The present invention provides a kind of process for extracting that is used for microbial oil and short-link alcohol fatty acid ester thereof, comprises the steps:
(1) regulates moisture.
The purpose that contains grease microorganisms cultures water cut to obtaining through fermentation is in the microorganisms cultures of the follow-up microwave treatment of assurance confession suitable moisture content is arranged, thereby when microwave treatment, can obtain enough energy with the thalline explosion.
Should adopt centrifuging to collect thalline for oleaginous yeast, bacterium, then should adopt filtration method to collect thalline for produce oil filamentous fungus, little algae.Usually, regulate the microorganisms cultures that makes through moisture, promptly the water cut of wet culture is 20~90%.
When said oleaginous microorganism is filamentous fungus and said fermentation when being liquid state fermentation, said moisture regulate preferred adopt to filter dewater, to obtain the wet culture of water cut 50~70%.When said oleaginous microorganism is yeast or bacterium and said fermentation when being liquid state fermentation, said moisture is regulated preferred centrifugal dewatering, and is 60~90% said wet culture to obtain water cut.Above-mentioned liquid state fermentation liquid is essentially wet thalline through the wet culture that dehydration obtains.

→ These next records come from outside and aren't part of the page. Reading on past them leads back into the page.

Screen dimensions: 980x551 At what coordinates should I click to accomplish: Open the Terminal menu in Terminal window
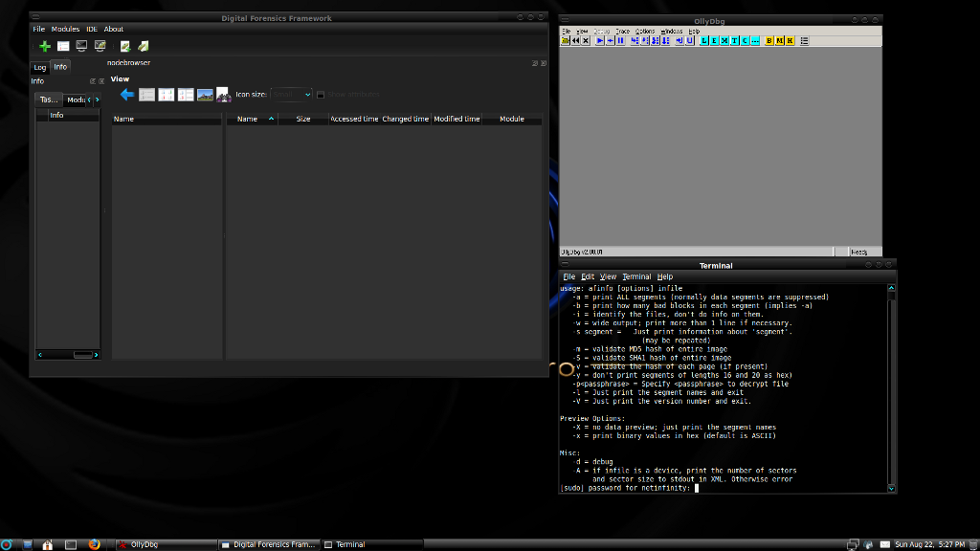click(x=636, y=276)
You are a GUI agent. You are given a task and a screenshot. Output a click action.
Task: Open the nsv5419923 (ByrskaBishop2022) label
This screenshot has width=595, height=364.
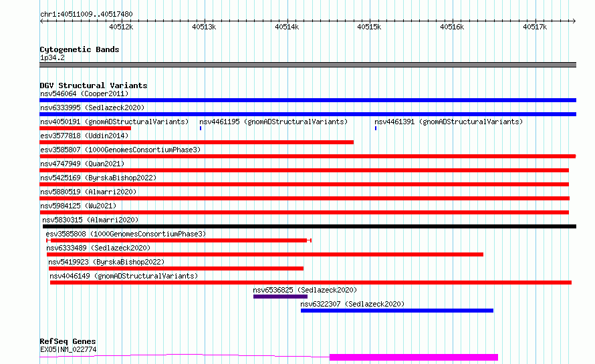tap(106, 262)
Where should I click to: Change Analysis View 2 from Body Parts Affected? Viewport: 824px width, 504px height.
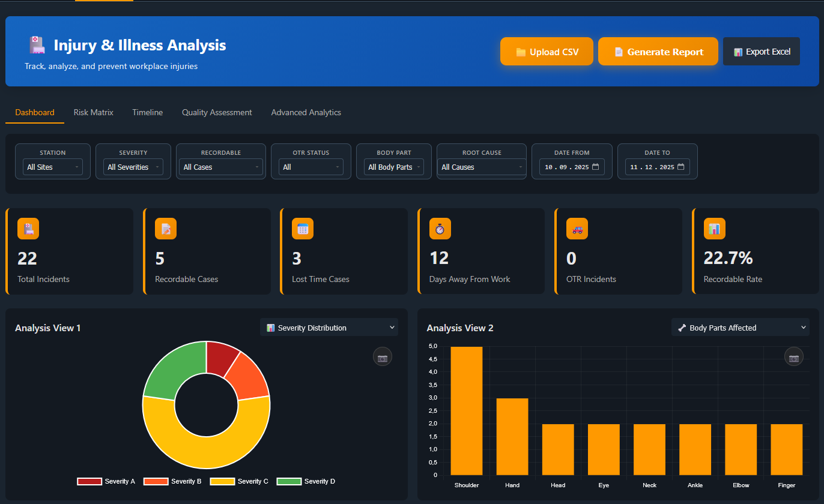click(740, 328)
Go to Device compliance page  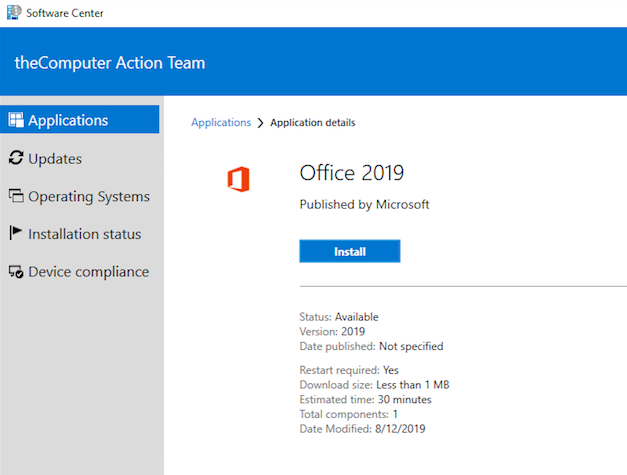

When said fermentation is a solid state fermentation, degerming is external in the culture also can contain a large amount of solid mediums, and like wheat bran etc., so water cut is often lower.Its fermenting culture is moisture to be lower than at 20% o'clock, and used water soaking fermentation culture is 30~70% said wet culture to obtain water cut, and soaking conditions is solid-to-liquid ratio 1: 5 to 1: 20, temperature 4-30 ℃, time: 0.5-6h.Preferably, soaking solid-to-liquid ratio is 1: 5,40 ℃ of temperature, time 0.5h.
(2) microwave treatment.
The purpose that the oil-containing mikrobe is made microwave treatment is to heat rapidly the inner moisture of thalline, and makes it overheated gasification and cause cytoclasis, and it is more effective therefore to adopt the high-power short period of time to handle; This free surface moisture removes the carrying out that helps follow-up alcoholysis process through gasification.Yet processing power is excessive or overlong time can cause microbial oil lipid oxidation or polymerization, will be unfavorable for the extraction of microbial oil, so the intensity of microwave treatment is also unsuitable excessive.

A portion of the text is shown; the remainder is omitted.